Pero como siempre en Oliveira, al lado de los sutiles detalles y los estudiados desequilibrios entre los elementos expresivos del plano, acontece lo salvaje, lo inesperado, sintonizado en esto el portugués con Buñuel; siempre, como el aragonés, dispuesto a la disrupción escópica, agresiva o simplemente sublime. Ocurre aquí, por ejemplo, cuando Augusta, la tía de Ema, mira directamente a cámara —como en un aparte dirigido al espectador— durante una cena de Navidad, y ella y su sobrina, aún niña pero ya casadera, tan distintas que podrían calificarse de enemigas, quedan como nimbadas por una misma diferencia que las separa del resto de la familia (y de la sociedad).

Agustina Bessa-Luís y Manoel de Oliveira.

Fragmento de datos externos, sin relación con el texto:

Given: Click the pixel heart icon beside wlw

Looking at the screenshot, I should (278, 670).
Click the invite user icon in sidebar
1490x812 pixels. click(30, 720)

También en el último careo con Carlos y Pedro Dóssem, cuando a la conversación entre los dos hombres sobre las consecuencias de la renuncia de Europa al legado ético y civilizatorio, Ema contrapone, junto con irónicas preguntas sobre la comodidad del estatuto melancólico de Dóssem, su intensa mirada azul, duplicada por la del gato que acaricia en su regazo, una situación que desestabiliza tanto al marido que este termina por coger al animal y lanzarlo en dirección a una cámara que acusa el golpe y tiembla brevemente, como si la actitud de Ema hubiera provocado turbulencias hasta en la materia del film, incluso en el rodaje de la película.
Además de estos cortocircuitos radicales, característicos como decimos del arte burlón de Oliveira, podría añadirse, entre otros momentos de una belleza igualmente perturbadora, esa concatenación de desplazamientos, inéditos hasta ese momento de la película, en el que la cámara, en travelling primero hacia delante y luego hacia atrás, en “uno de esos movimientos que señala la genialidad de un artista” (Bénard da Costa), acompaña la incursión de Ema, arreglada como si fuera para un baile, entre los naranjos que desembocan en el fondeadero del Vesúvio: la mujer lunar al final del camino, bajo los rayos del sol y la fruta redonda, en un último éxtasis sensorial de reminiscencias virginales antes de cumplir con su destino y desaparecer fuera de cuadro —sólo mediante el sonido— en las aguas de Narciso.